A fluke encounter in his last weeks of high school in 2006 revealed the future he didn’t know awaited. He’d been “a four-year basketball player, student-government kind of dude” who ambled into a theater class once to hear an actor alumnus speak.

“I had participated in a talent show the year before, so friends forced me to sing in front of this guy. We started playing improv games, including ‘Bus Stop,’ where you’d be a character until somebody else sat down, and you’d slide over and become another character. I was a clown, a goofy kid, so I relished that. I was on my way out the door when the teacher (Glenda Kale) asked ‘Where have you been?’ I was like, ‘Uhhhh…in the gym?’ She said, ‘You seem to have a knack for this. Promise me you’ll take at least one acting class in college.’ I thought, ‘OK, cool,’ and walked off. I never had another interaction with her, but I kept my promise.”

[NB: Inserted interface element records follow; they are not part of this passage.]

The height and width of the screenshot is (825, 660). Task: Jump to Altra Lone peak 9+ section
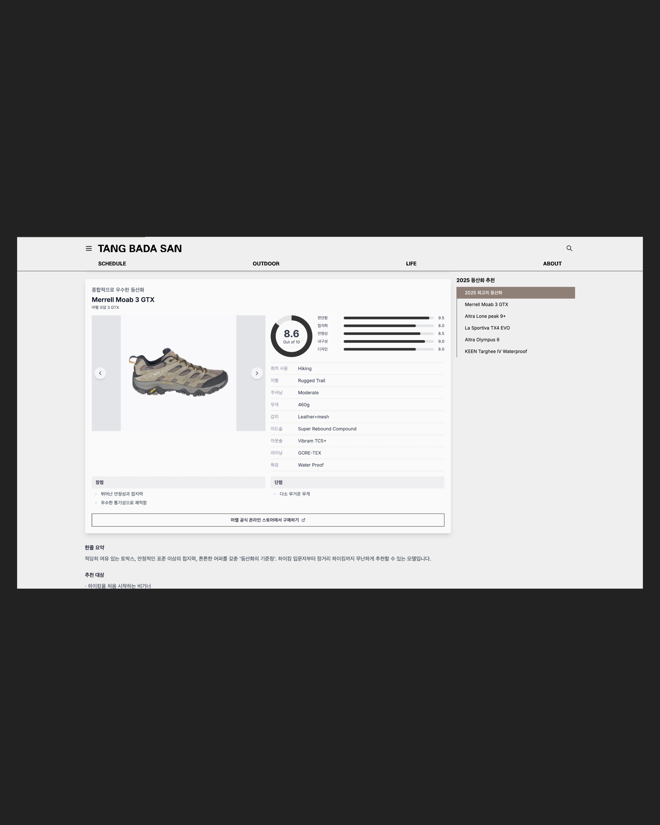[x=485, y=316]
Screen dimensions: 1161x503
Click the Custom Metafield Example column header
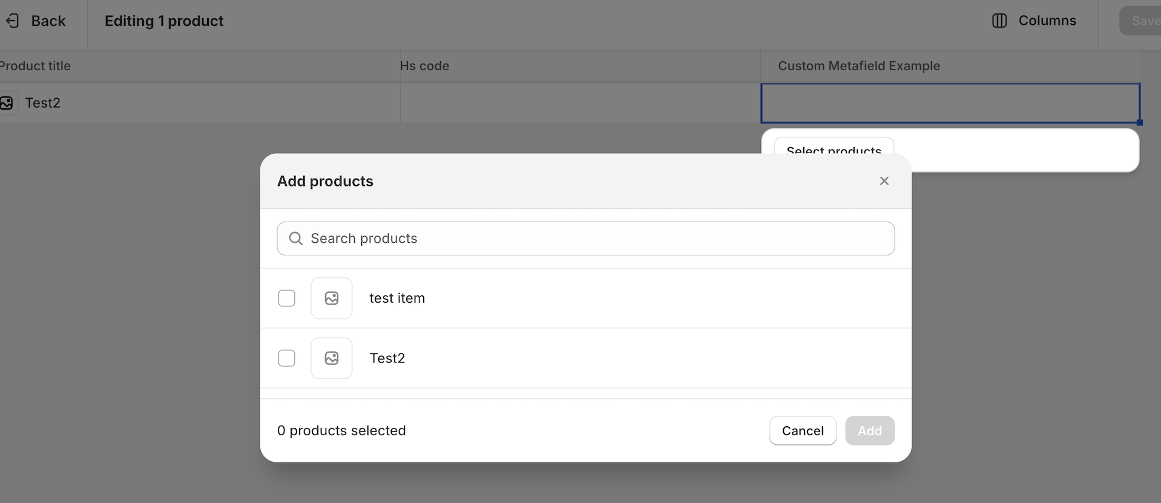[858, 66]
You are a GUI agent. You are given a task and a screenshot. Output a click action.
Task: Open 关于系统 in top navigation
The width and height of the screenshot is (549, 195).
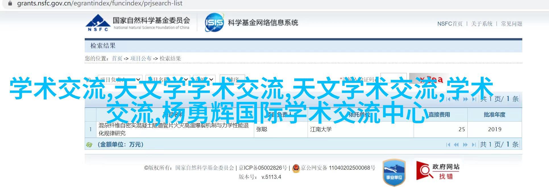click(482, 24)
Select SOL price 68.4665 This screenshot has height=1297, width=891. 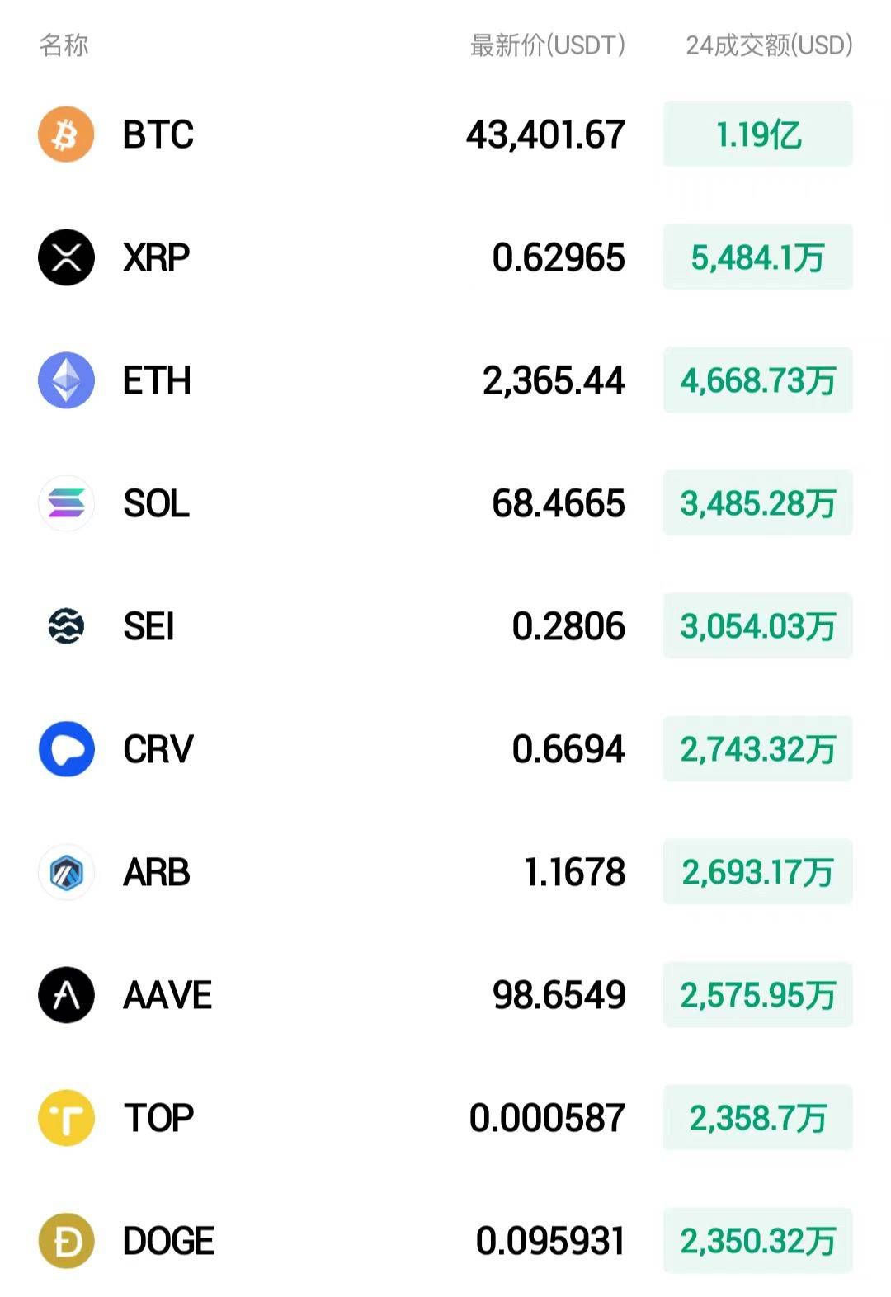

He fell in love with theater at UNC-Wilmington, where he played basketball informally every chance he got. (“That’s still my refuge. Whenever I am sick of the theater, I play pickup ball.”) A talent scout for “One Tree Hill” cast him as a basketball extra; later, he got a guest spot on that TV show. He did “Rent” and “Five Guys Named Moe” at local theaters and landed a grad school scholarship at the University of Connecticut.

“I leaned the craft from a deep standpoint there, which changed my life. My MFA is in classical acting: Chekhov, Feydeau, Shakespeare, anything from French farce to mime. I created a theater piece based on a teacher’s one-sentence prompt and played the world’s tallest Seaweed Stubbs in ‘Hairspray.’ Today I think I can do anything within this craft.”

He used that confidence to play Cassius Clay in “One Night in Miami” at Denver Center for the Performing Arts in 2015. (At 6-foot-4 and 205 pounds, he was the champ’s size.) He uses it now every night to play the cocky Lafayette and hard-nosed, acerbic Jefferson in “Hamilton.”

His parents came to see him in Chicago and, he says, “had this look on their faces that said they hadn’t known their son could do it. They’d had reservations about my acting but never put those on me or told me it was an impossible job.

“I think I loved acting because it was hard for me. I grew up with a natural facility in other things: basketball, visual arts. But the first time I tried acting, it didn’t work. This was the thing that wouldn’t come easy, and I had to take it on with a level of dedication I hadn’t been pushed to at that point. I didn’t know what it was or how do to it. But I knew that, if I made it to the other side, I would grow as a person.”